Return the items below word for word, starting at the line that contains "Find the location of a particular element. The height" and ending at the line that contains "This screenshot has height=430, width=932.", with both of those lines included.

------------------------------------------------

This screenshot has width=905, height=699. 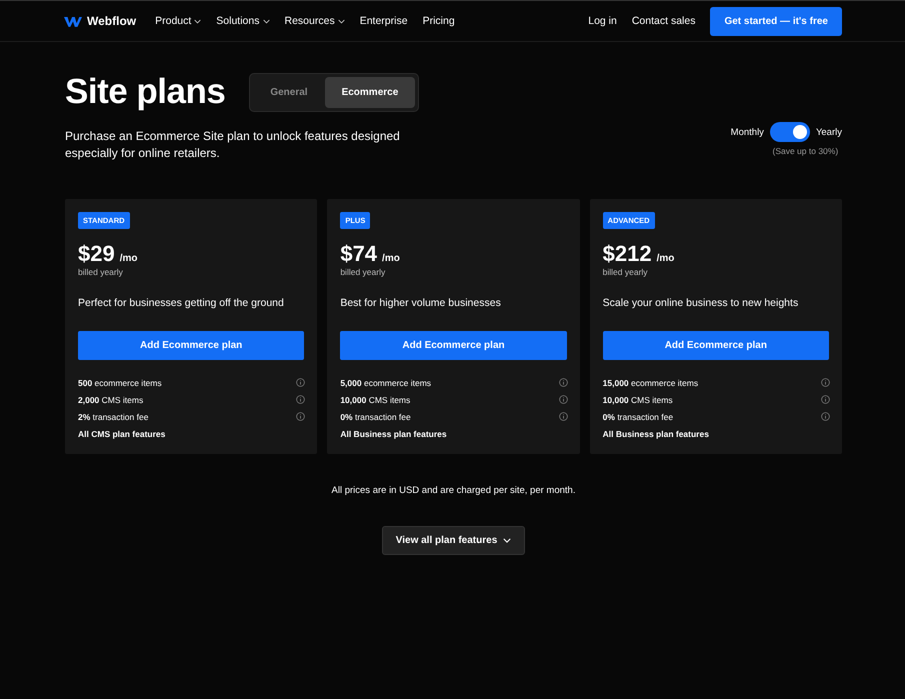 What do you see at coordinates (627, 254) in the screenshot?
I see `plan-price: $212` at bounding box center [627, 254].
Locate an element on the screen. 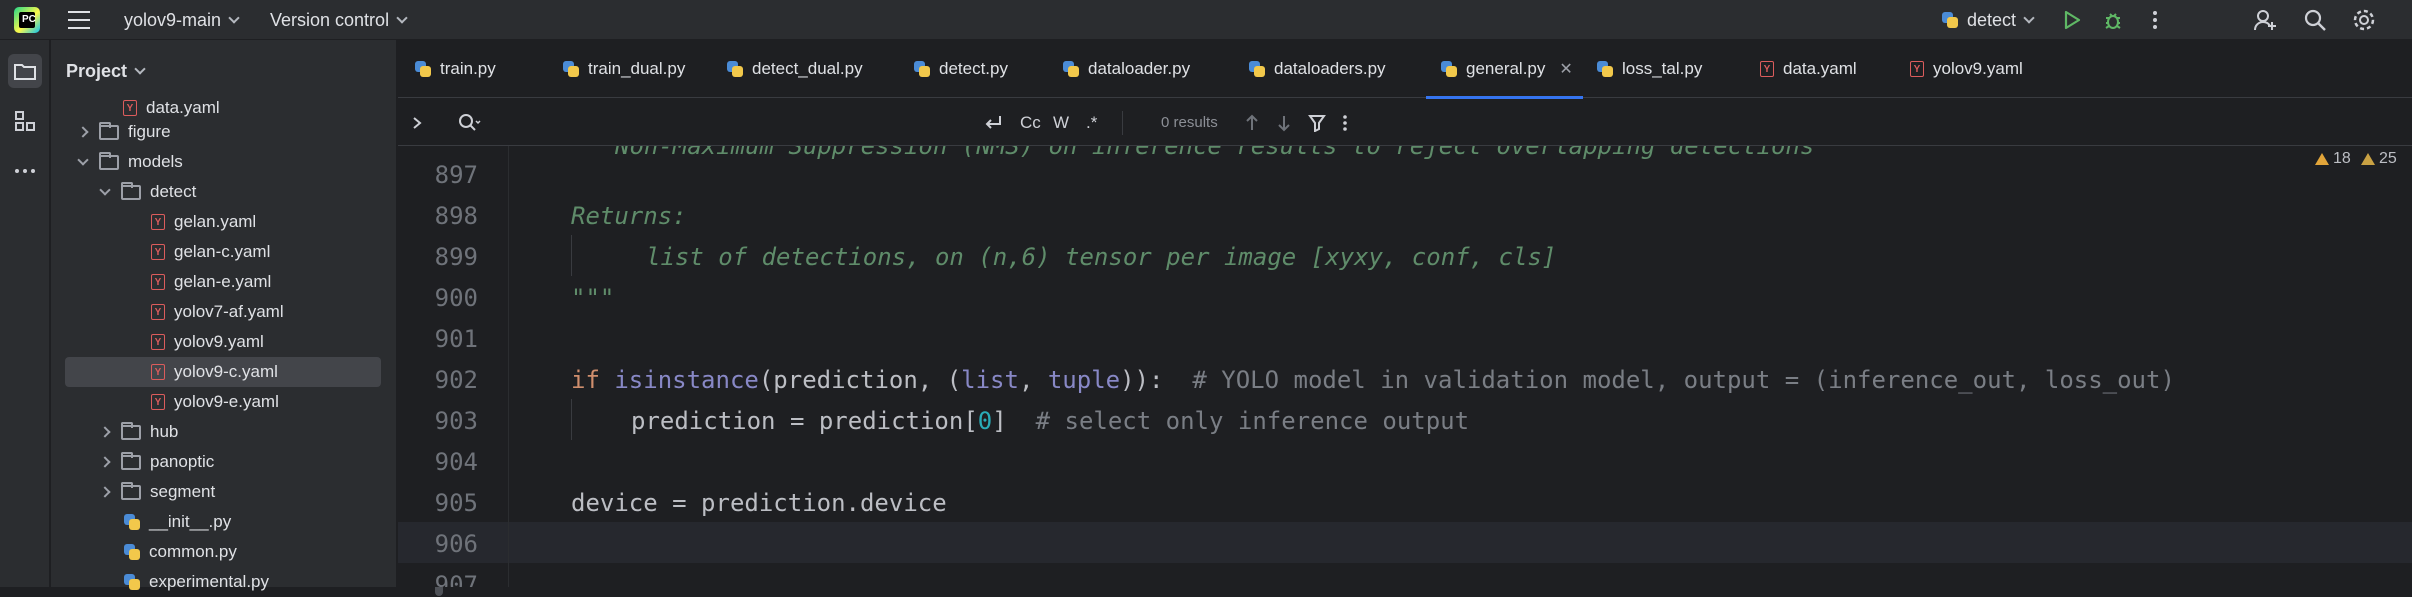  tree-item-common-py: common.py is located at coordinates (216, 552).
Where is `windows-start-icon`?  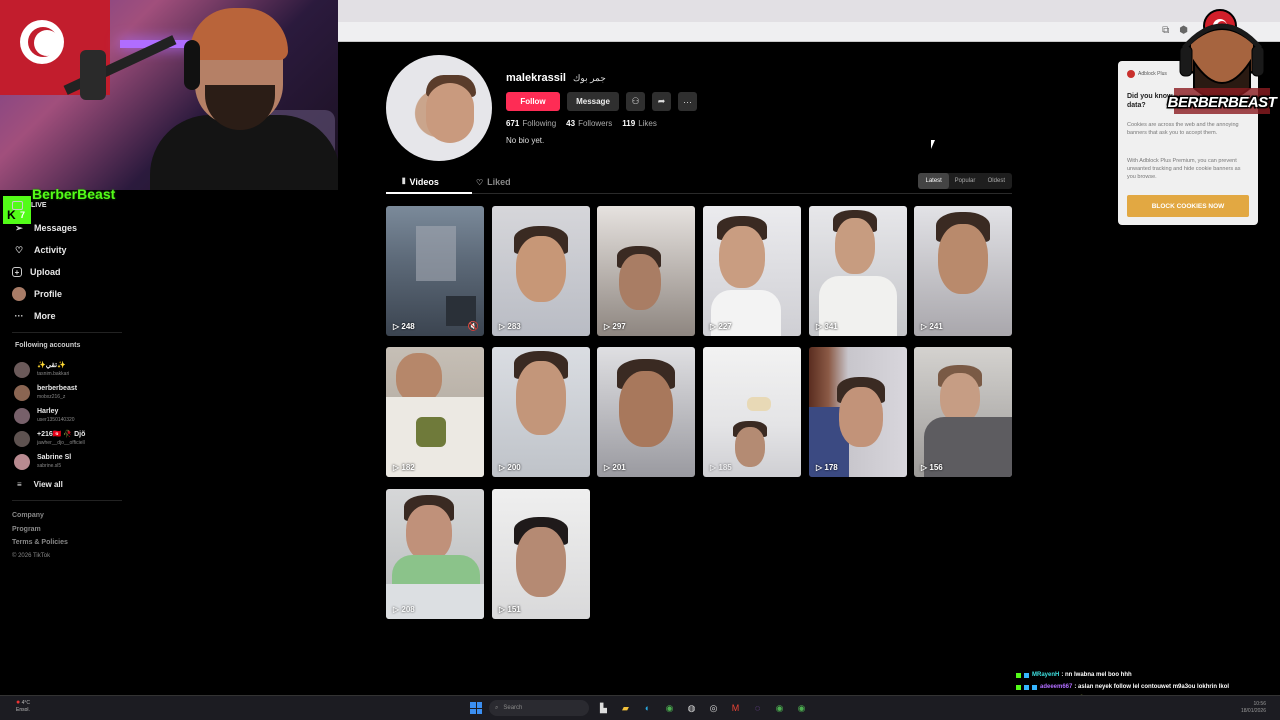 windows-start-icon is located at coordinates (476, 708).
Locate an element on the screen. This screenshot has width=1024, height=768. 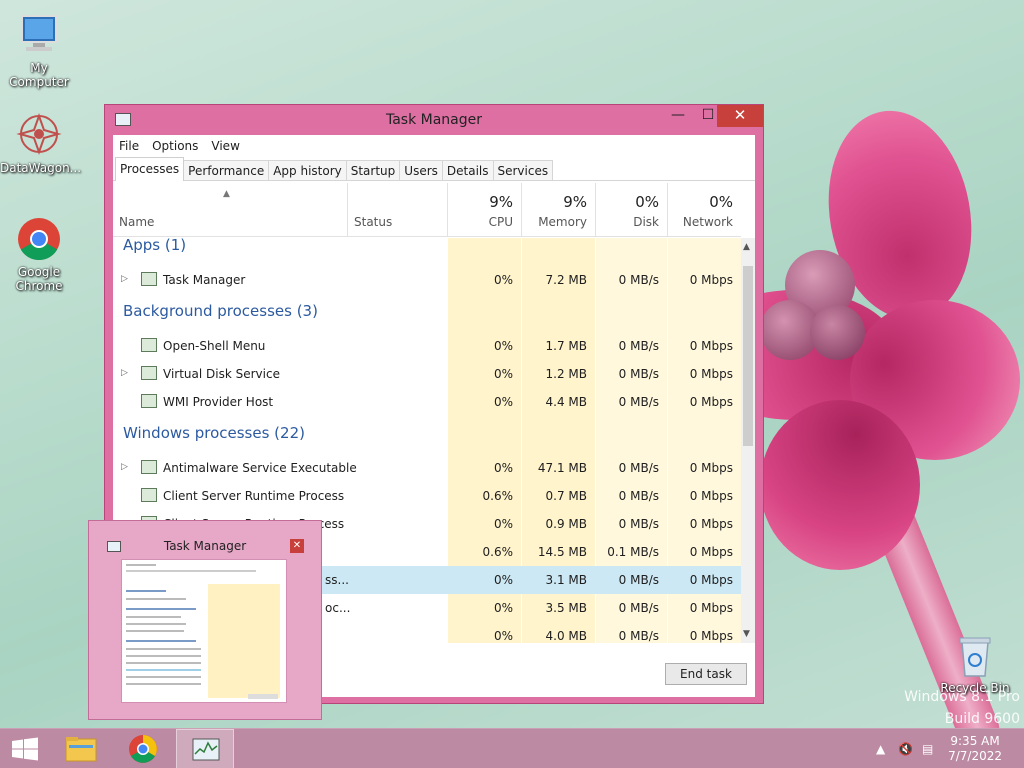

------------------------------------------------

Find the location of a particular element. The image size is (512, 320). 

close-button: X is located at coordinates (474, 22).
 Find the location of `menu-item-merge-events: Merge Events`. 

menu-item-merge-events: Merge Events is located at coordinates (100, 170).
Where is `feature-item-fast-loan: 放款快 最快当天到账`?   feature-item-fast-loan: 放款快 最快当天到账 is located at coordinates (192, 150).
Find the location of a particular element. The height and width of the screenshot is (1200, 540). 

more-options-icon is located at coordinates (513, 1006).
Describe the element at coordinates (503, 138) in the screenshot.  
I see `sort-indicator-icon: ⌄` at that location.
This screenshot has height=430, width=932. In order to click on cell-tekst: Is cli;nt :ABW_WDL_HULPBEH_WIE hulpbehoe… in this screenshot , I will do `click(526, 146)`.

------------------------------------------------

◆ **Exercise result**
Find the location of a particular element. The height and width of the screenshot is (1200, 540). 

more-options-icon is located at coordinates (513, 1006).
Describe the element at coordinates (503, 138) in the screenshot.  
I see `sort-indicator-icon: ⌄` at that location.
This screenshot has height=430, width=932. In order to click on cell-tekst: Is cli;nt :ABW_WDL_HULPBEH_WIE hulpbehoe… in this screenshot , I will do `click(526, 146)`.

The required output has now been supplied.